Please output the line containing "Given: Open 'Dr." and all lines that follow it in the data below, exactly, with no pictures.

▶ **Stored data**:
--- --- ---

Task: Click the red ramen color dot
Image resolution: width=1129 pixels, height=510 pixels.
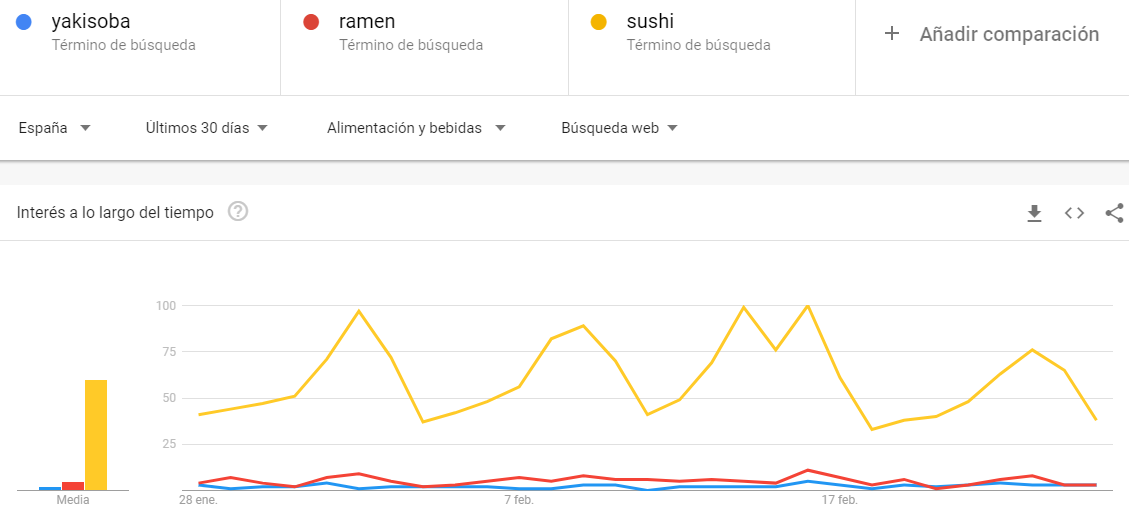Action: 311,22
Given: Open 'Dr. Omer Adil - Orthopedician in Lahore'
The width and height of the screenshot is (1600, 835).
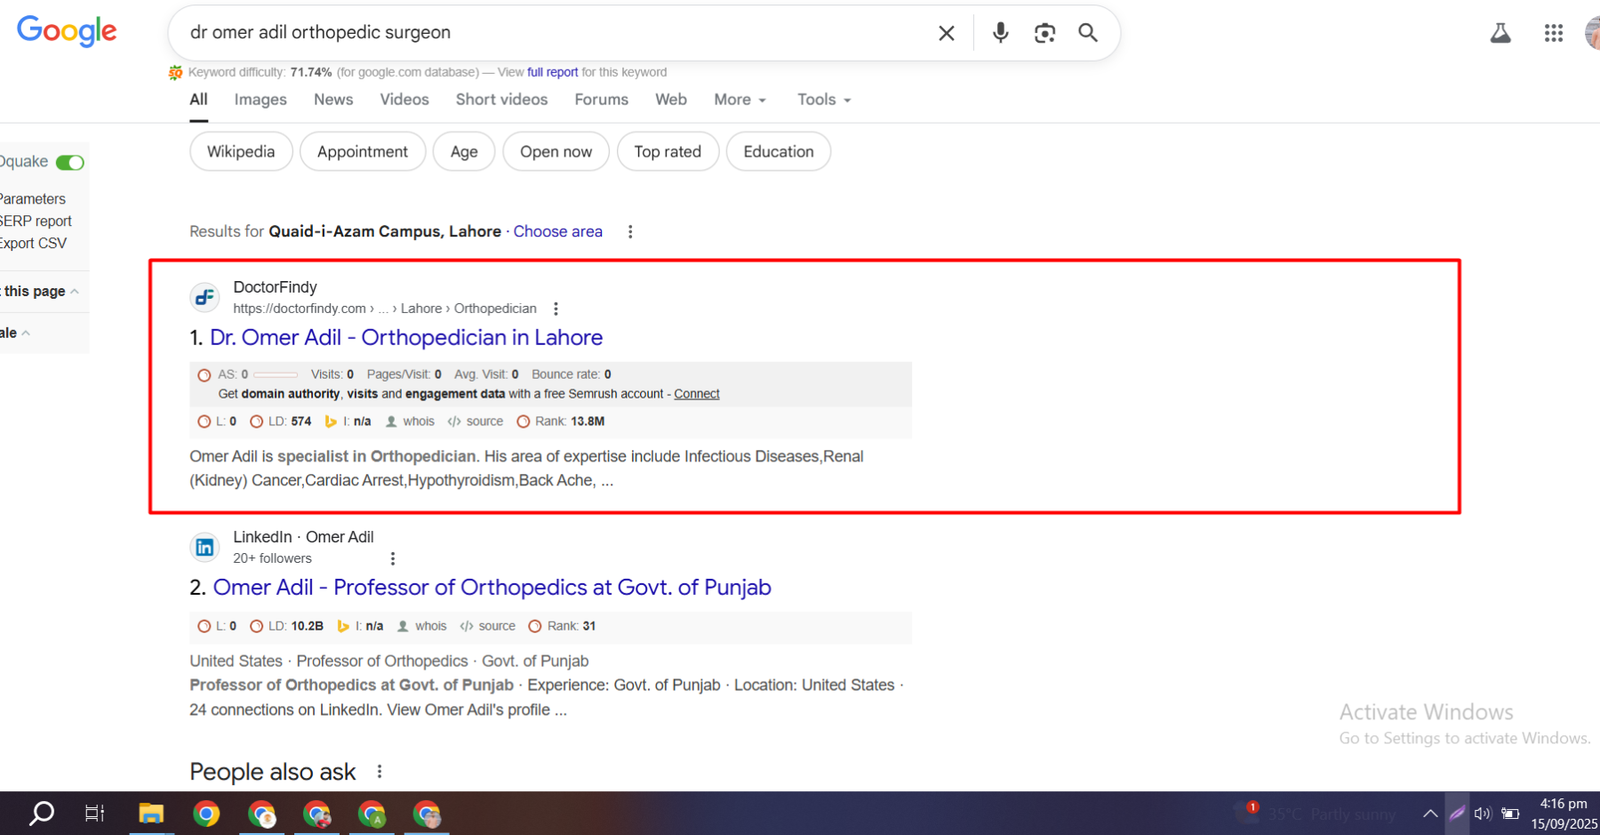Looking at the screenshot, I should pyautogui.click(x=406, y=338).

--- --- ---

▶ **Finished task**:
Given: Open 'Dr. Omer Adil - Orthopedician in Lahore'
The width and height of the screenshot is (1600, 835).
Looking at the screenshot, I should pyautogui.click(x=406, y=338).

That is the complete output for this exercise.